__BRANO DI LETTURA__
* * * * *
Fa sempre piacere come in Italia ci siano molti gruppi che stiano cercando la via dell’internazionalità per raggiungere maggiori consensi e grande diffusione.
Le undici tracce contenute in questo lavoro sono perfette da un punto di vista formale.
La produzione è splendida, grazie alla presenza di personaggi come Julian Emery (Nothing But Thieves), Brett Shaw (Florence +The Machine) e Dan Weller (Enter Shikari), così come risulta di spessore l’impatto sonoro che viene fuori ogniqualvolta si inserisce il CD nel lettore.
La musica, che a volte ricorda i The Calling, in altri momenti i migliori Coldplay e in altri ancora qualcosa dei 3 Doors Down, si fa ascoltare senza soluzione di continuità, grazie a un pugno di singoli che avrebbero tutto per poter sfondare nelle classifiche di mezzo mondo.
* * * * *
__ESERCIZIO A__
Secondo la recensione musicale, quante tracce contiene il lavoro recensito?
__ESERCIZIO B__
Prosegui la recensione musicale a partire dalla sua ultima frase.
* * * * *
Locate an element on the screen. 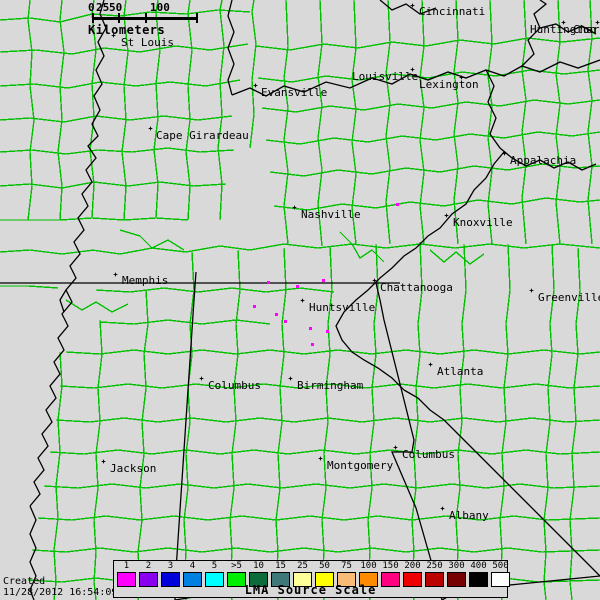  legend-entry: 25 is located at coordinates (302, 574).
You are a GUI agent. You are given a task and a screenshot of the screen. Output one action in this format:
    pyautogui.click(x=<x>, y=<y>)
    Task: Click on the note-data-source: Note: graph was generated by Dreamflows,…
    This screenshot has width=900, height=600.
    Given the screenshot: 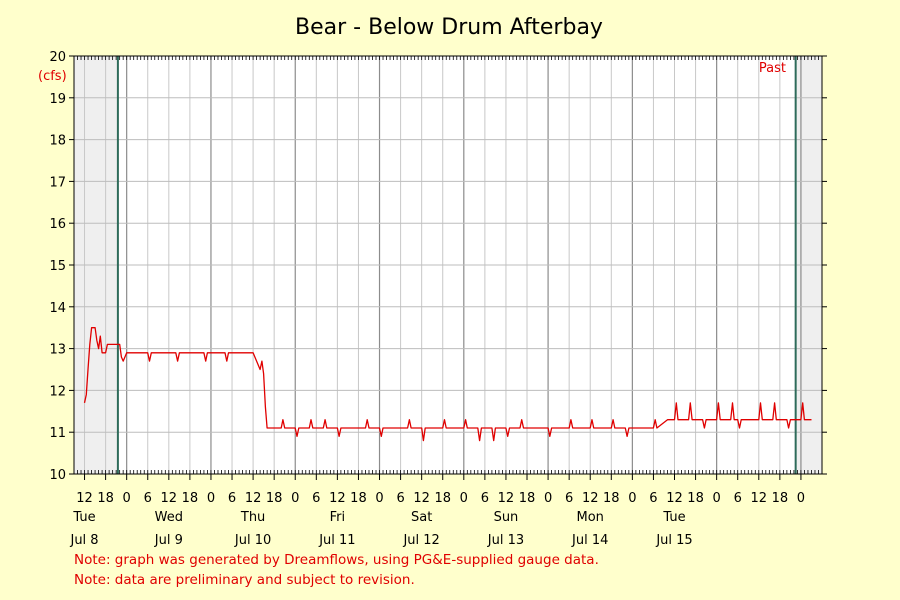 What is the action you would take?
    pyautogui.click(x=336, y=560)
    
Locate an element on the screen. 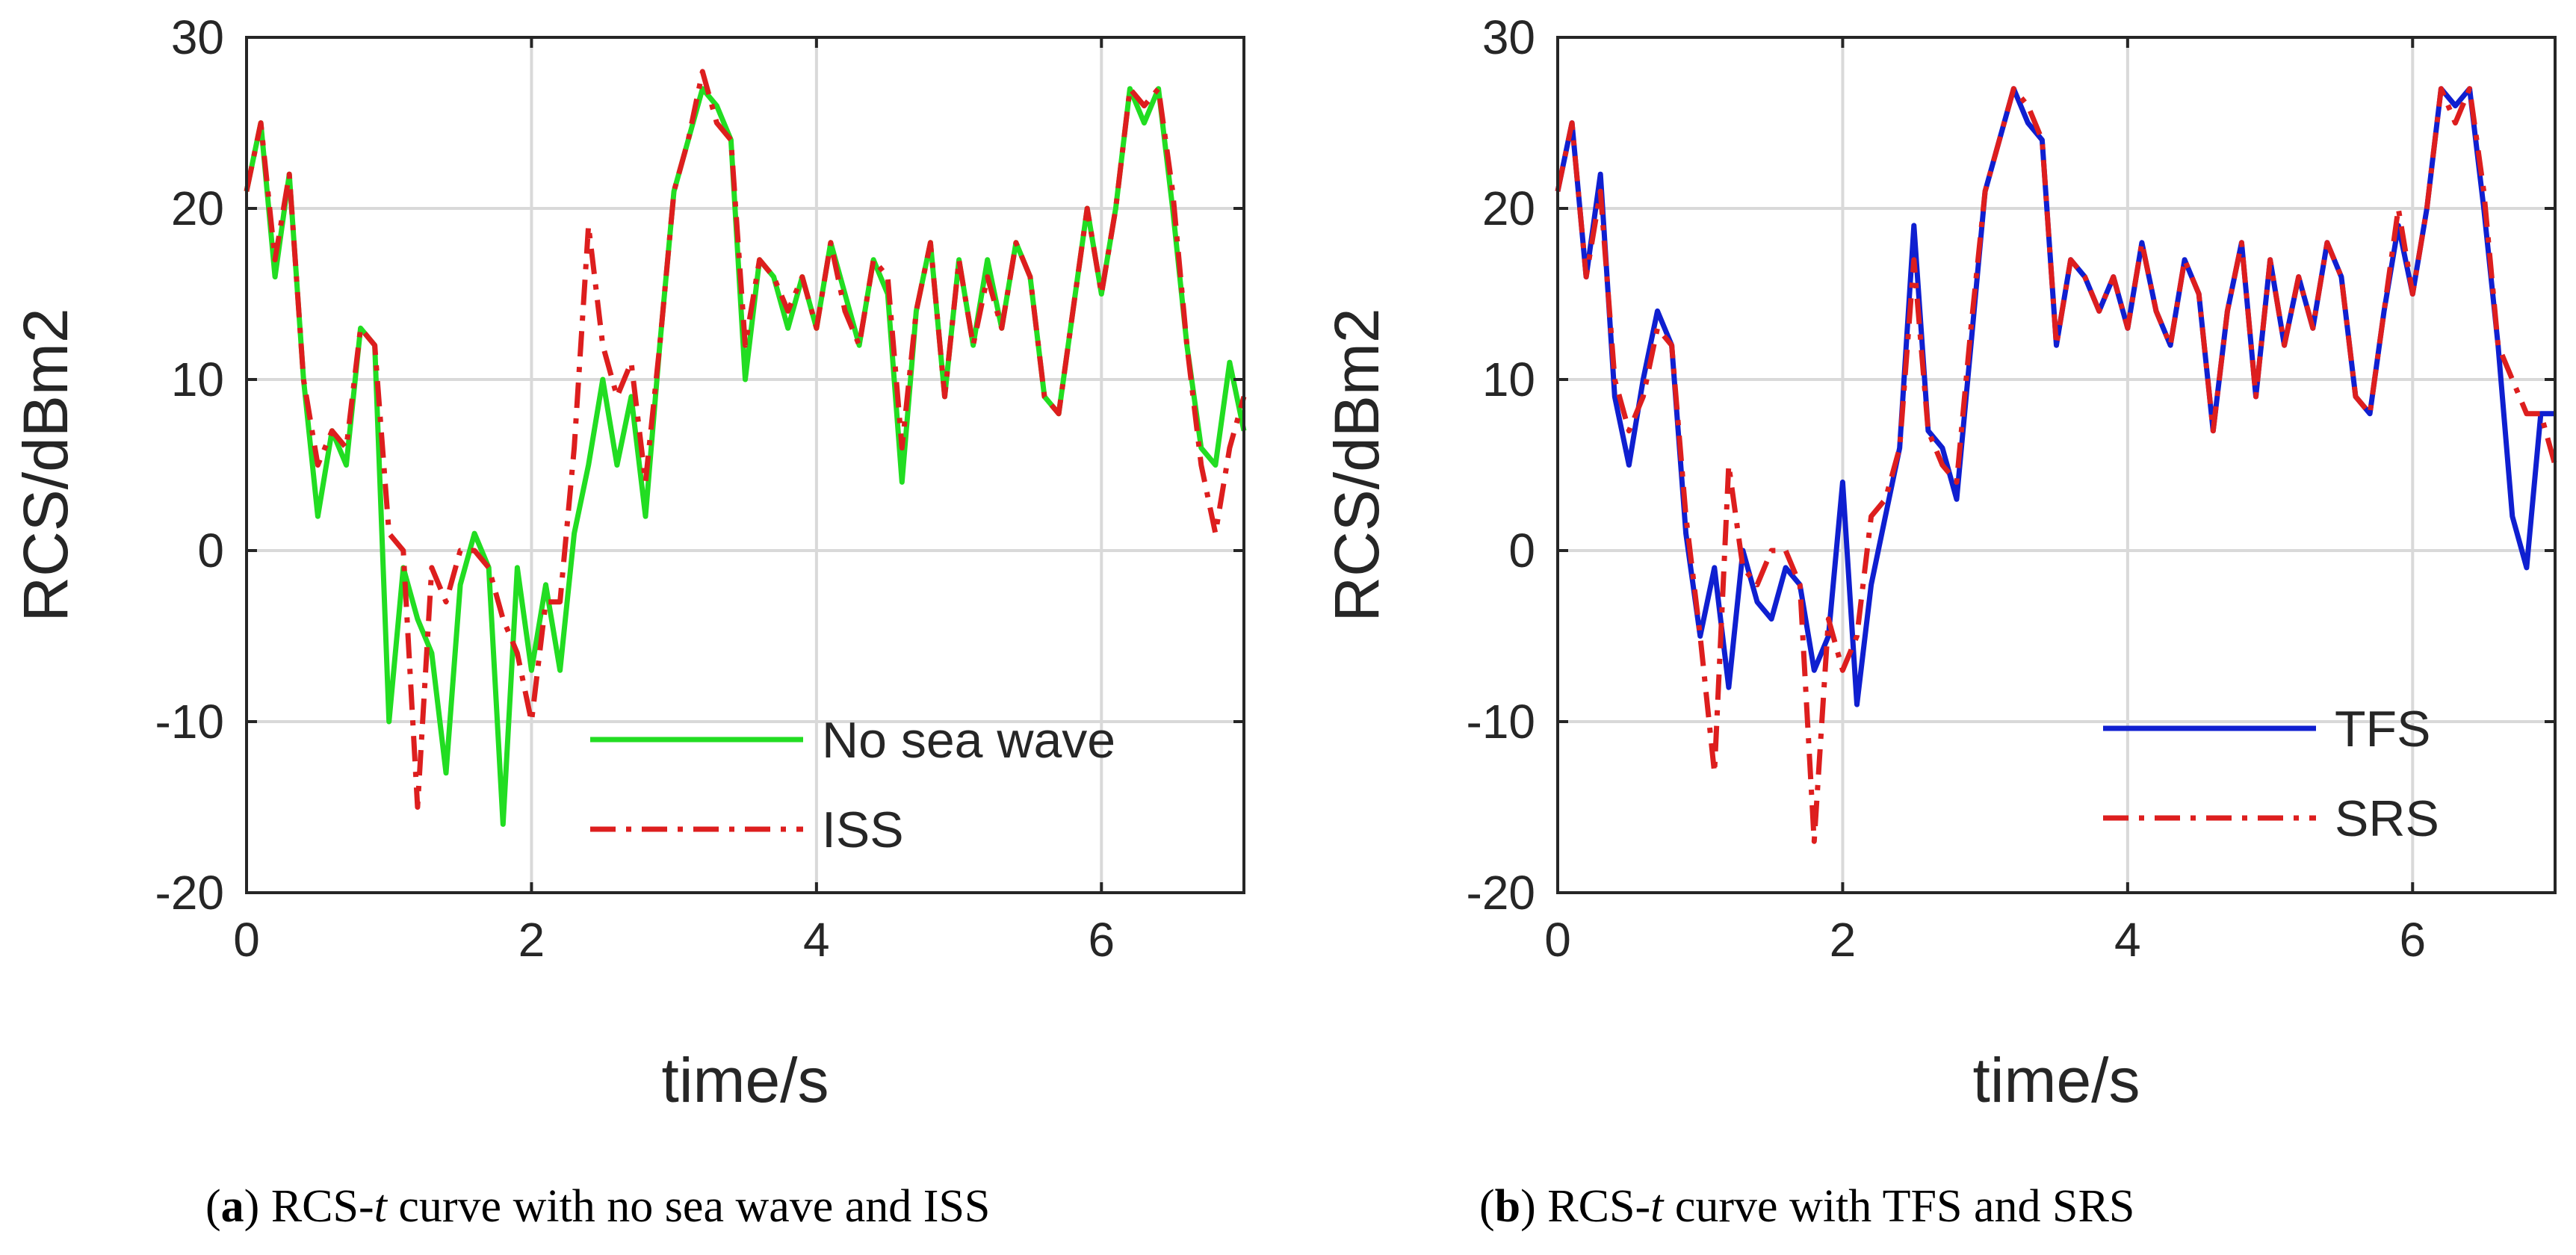 This screenshot has height=1255, width=2576. panel-b-legend-label-1: SRS is located at coordinates (2387, 818).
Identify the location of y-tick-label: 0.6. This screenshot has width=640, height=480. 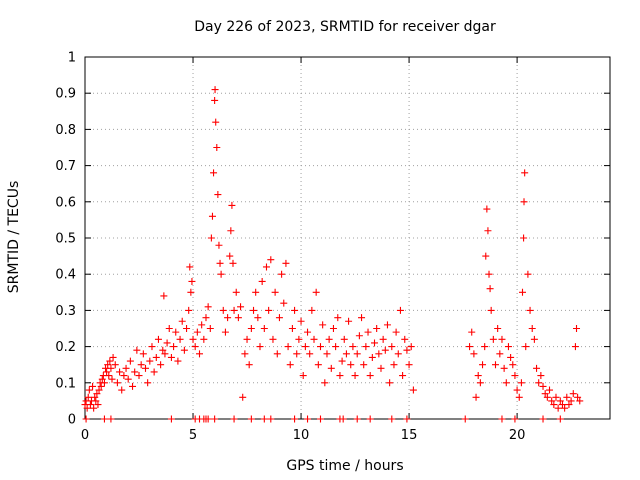
(66, 202).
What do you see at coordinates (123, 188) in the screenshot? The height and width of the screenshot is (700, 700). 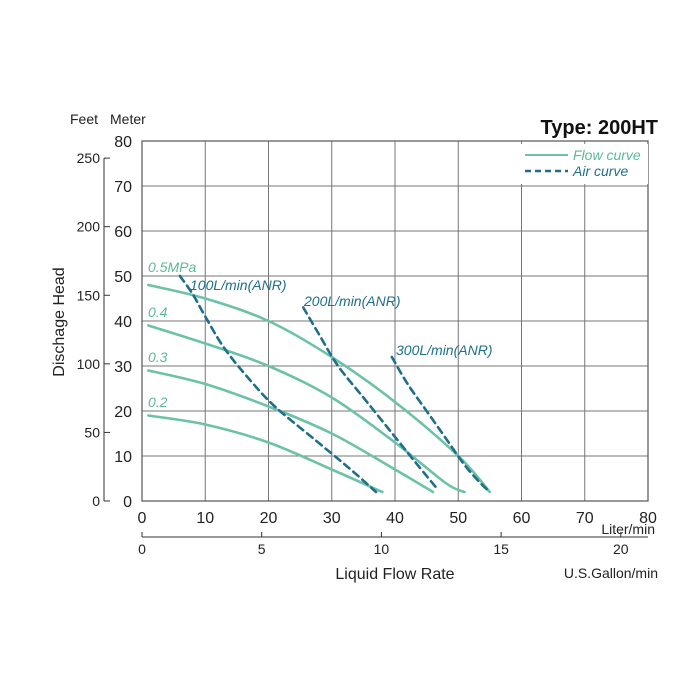 I see `y-tick-meter: 70` at bounding box center [123, 188].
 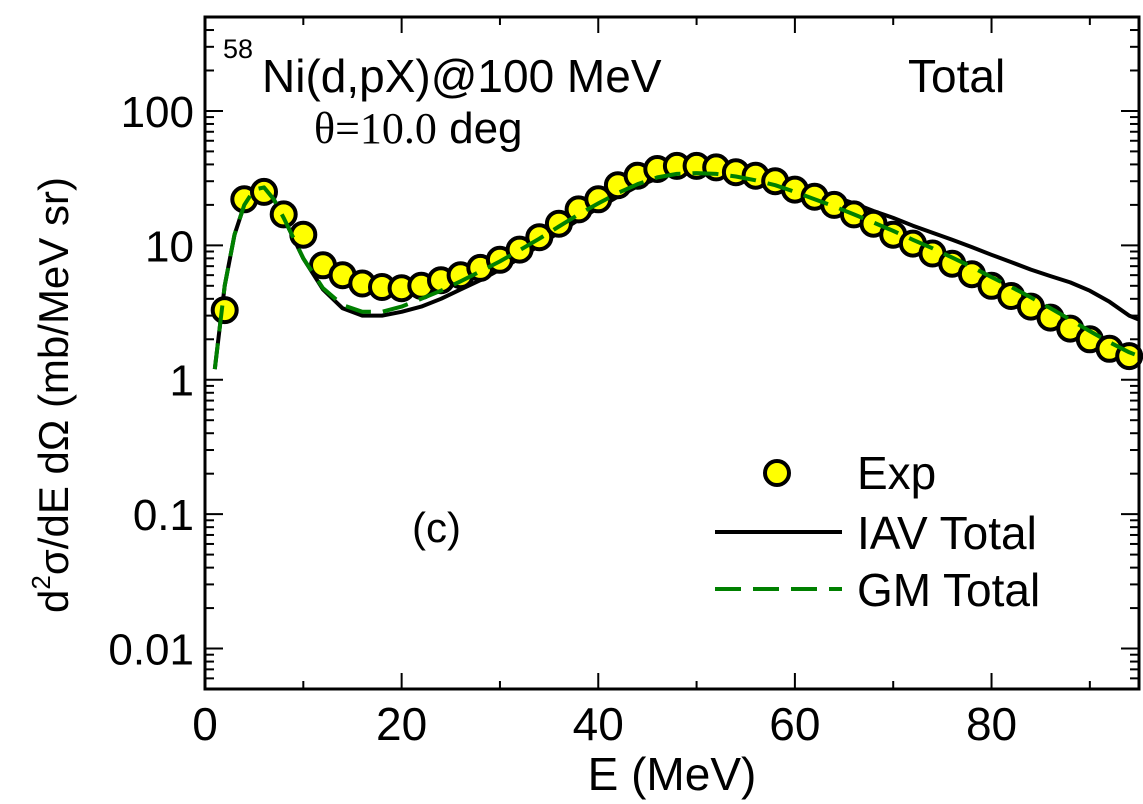 I want to click on angle-label: θ=10.0 deg, so click(x=418, y=128).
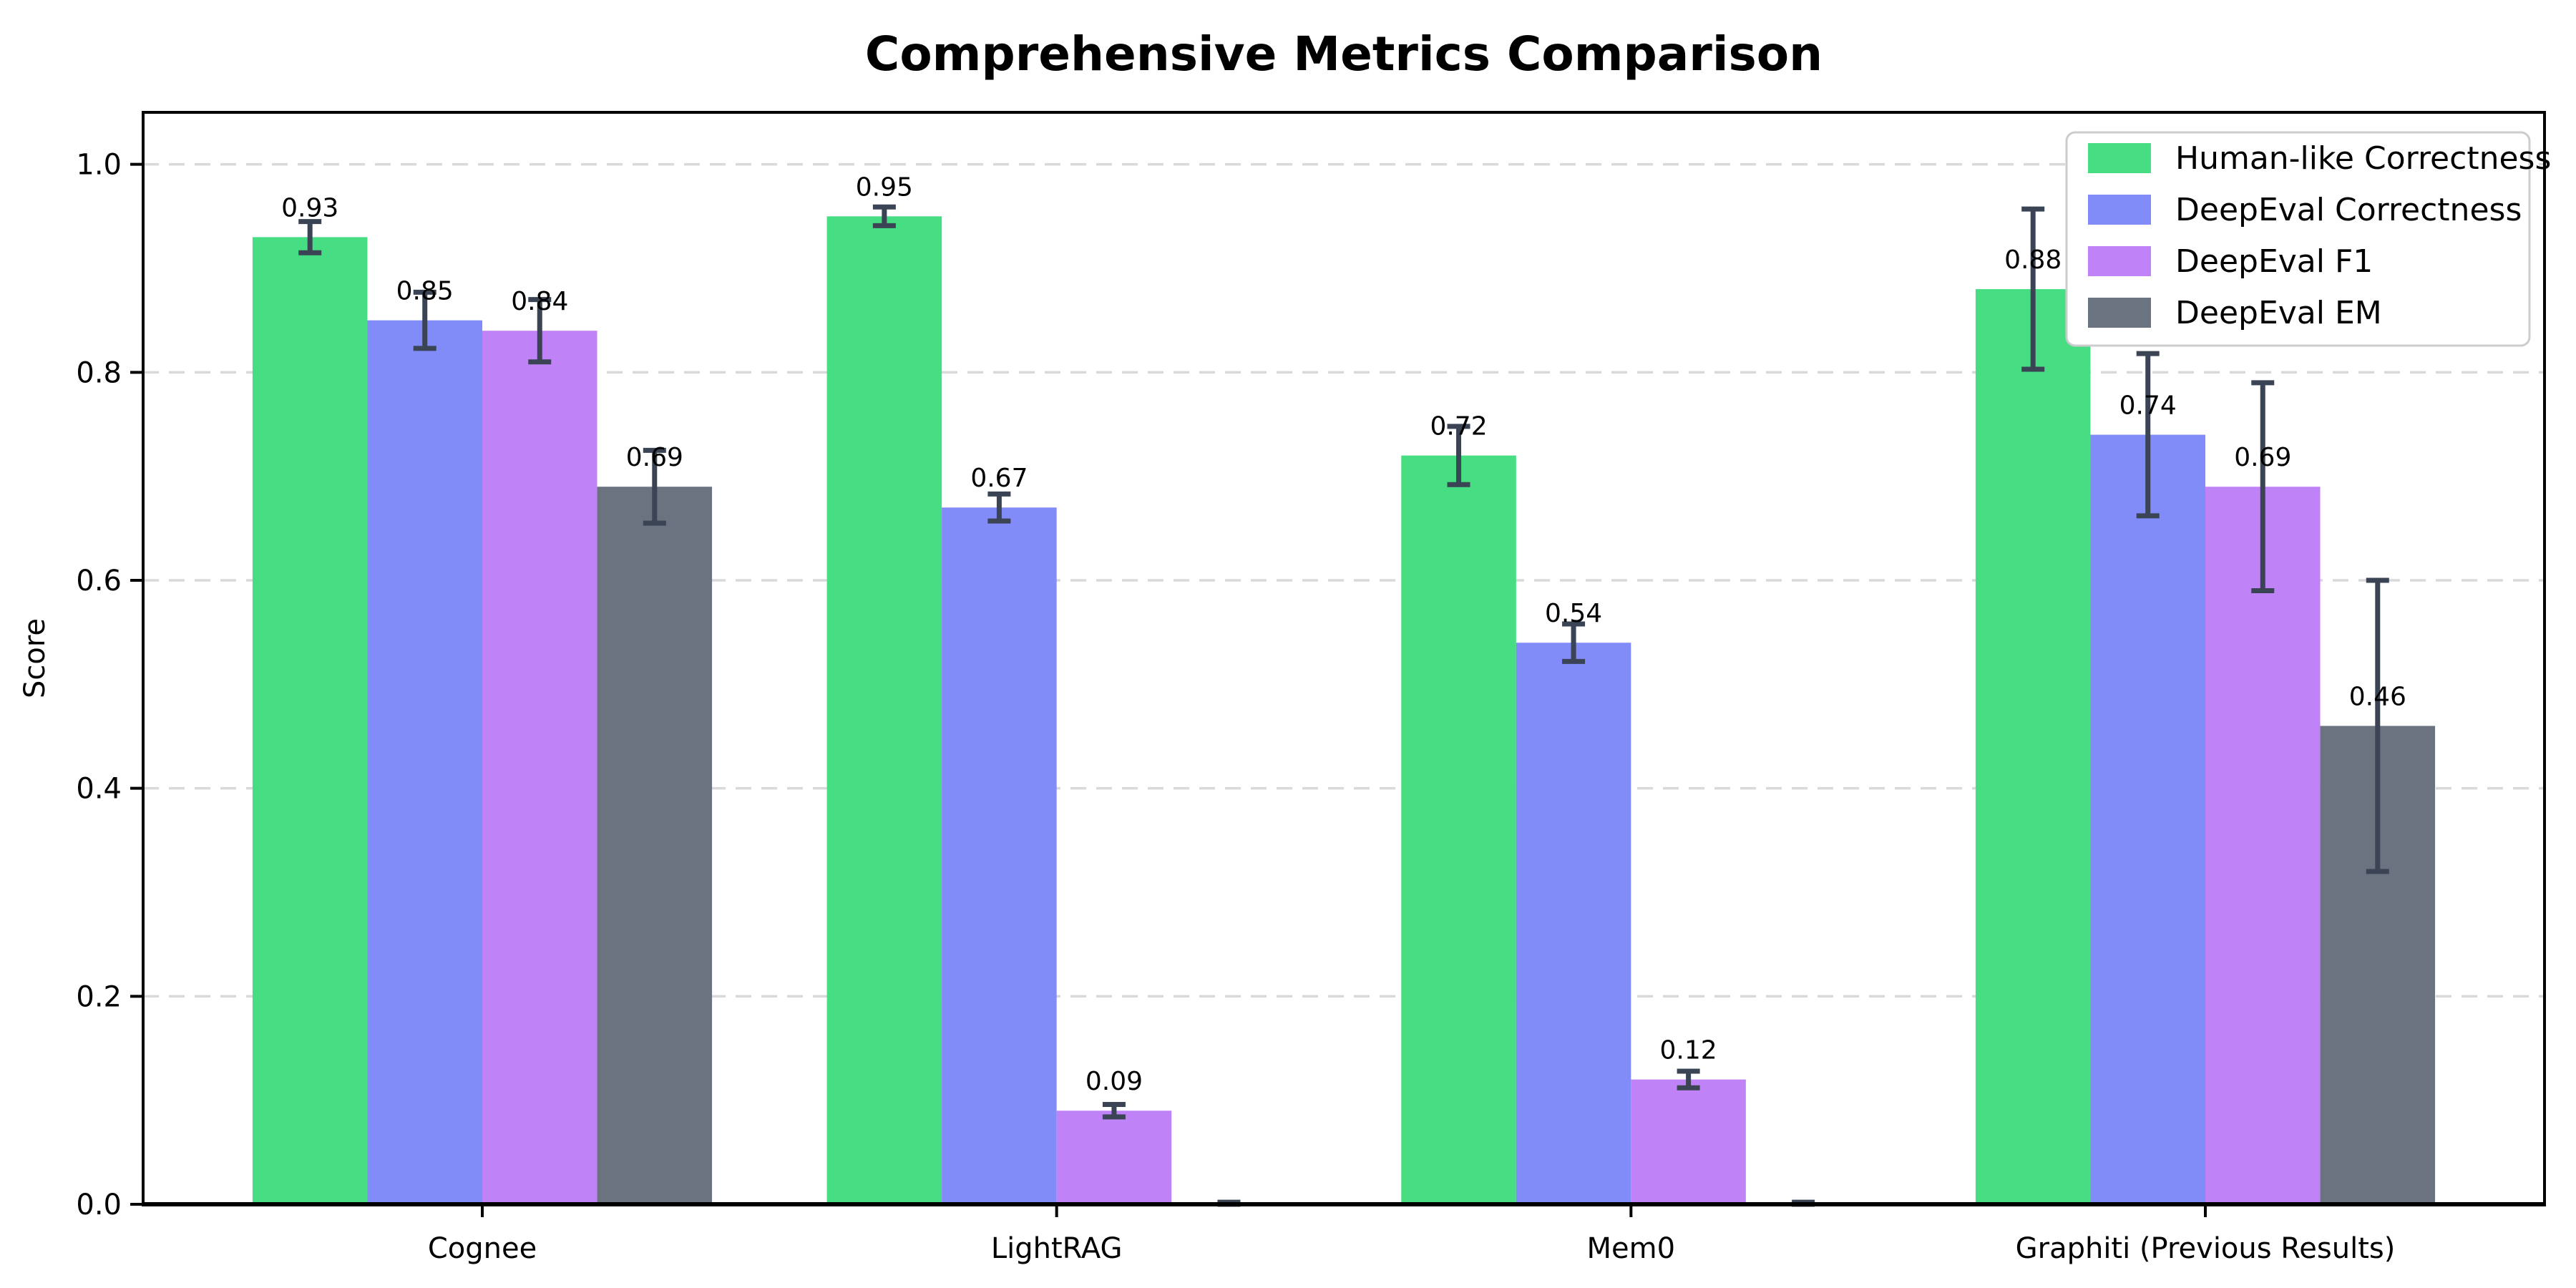  Describe the element at coordinates (99, 1205) in the screenshot. I see `y-tick-label: 0.0` at that location.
* * * * *
__RISPOSTA A__
Undici tracce.

__RISPOSTA B__
Non è un caso che quando si ascoltano tracce come Spin My Boy, Hello? ed Elephant sembra davvero che la strada per la gloria (eterna o effimera saranno i posteri a stabilirlo) sia lì vicino, tangibile e facilmente a portata di mano.
Il cantato di E- King è spettacolare e affascinante, ma è tutto l’insieme ad andare spedito come un razzo, a dimostrazione di come questa sia una macchina ben oleata.
Fa, inoltre, piacere vedere la presenza di Francesco Moneti (Modena City Ramblers) in Call My Name e Dancers Time, quasi a voler sottolineare un legame con la madre patria che non si può assolutamente rescindere, nonostante questi suoni siano prettamente internazionali.
In sintesi, il terzo disco di una band è sempre quello decisivo in un senso o in un altro.
Le possibilità per fare il grande salto ci sono tutte, perché gli artisti in questione difficilmente devono essere messi in discussione. In caso contrario potrebbe esserci il problema della solita domanda che si fa in casi del genere: meglio averci provato all’estero con tutti gli annessi e connessi, o non sarebbe stato più utile puntare sull’uso della lingua italiana per avere una visibilità che, ora come ora, sarebbe garantita, perché dalle nostre parti nessuno si è avventurato in una scelta stilistica di questo tipo?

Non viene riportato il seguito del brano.